Evaluación preterminal
Sintesis
En virtud del interés evidenciado por el Gobierno de la República
Argentina y por la División de América Latina y el Caribe del FIDA en
una segunda fase del mismo, se acordó (siguiendo las prácticas del FIDA
en situaciones como ésta) realizar una evaluación intermedia del programa.

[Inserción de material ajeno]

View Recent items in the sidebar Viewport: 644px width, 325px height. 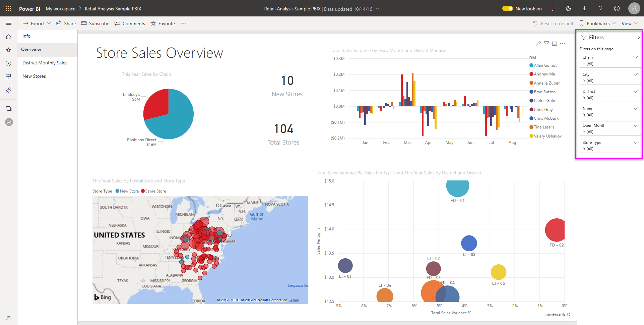point(8,63)
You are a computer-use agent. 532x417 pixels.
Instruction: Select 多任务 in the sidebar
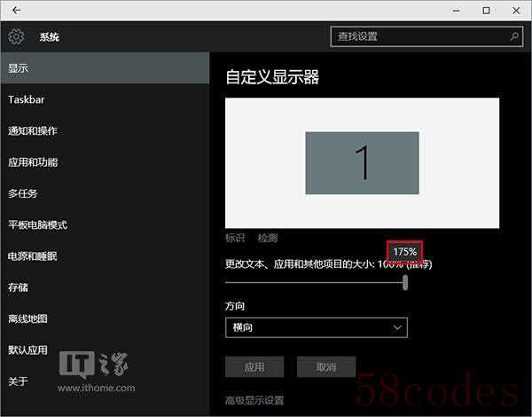(x=23, y=193)
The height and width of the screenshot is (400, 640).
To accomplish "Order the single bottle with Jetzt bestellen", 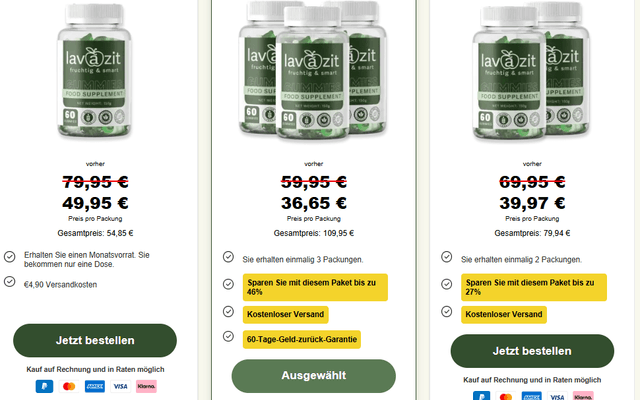I will click(x=95, y=340).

El trabajo se llevó a cabo en Argentina durante los meses de junio y julio
de 1995, realizando entrevistas a personas e instituciones vinculadas
a la ejecución del programa en las provincias de Corrientes, Formosa y
Misiones, así como en la Capital Federal. Al finalizar las visitas se
realizó un taller de evaluación con el fin de generar, validar y diseminar
conocimientos sobre el programa, contando con la asistencia de técnicos
y funcionarios involucrados en la ejecución del programa en las tres provincias,
así como de los integrantes de la misión de diseño de un nuevo programa
para la región y de la institución cofinanciadora. En los siguientes párrafos
se sintetizan las principales observaciones de la misión, lecciones extraídas
de la experiencia y recomendaciones para mejorar la eficacia y eficiencia
de las actividades encaminadas a combatir la pobreza rural en el noreste
de Argentina.
Contexto del programa
Al analizar y sintetizar el programa es importante tomar en cuenta
elementos claves del contexto en el cual se lo diseñó y ejecutó: primero,
se trata de una región y un país con escasa experiencia en desarrollo
focalizado en pequeños productores de una zona como el Noreste. Por lo
tanto, éste ha sido un programa pionero en la región. Segundo, en esta
área hay una fuerte tradición de no repago de los préstamos otorgados
por los bancos provinciales. Tercero, durante los años de ejecución del
programa en los mercados financieros se han estado otorgando préstamos
a tasas reales de interés sumamente elevadas, lo cual es en parte consecuencia
del período de hiperinflación que precedió la ejecución del programa.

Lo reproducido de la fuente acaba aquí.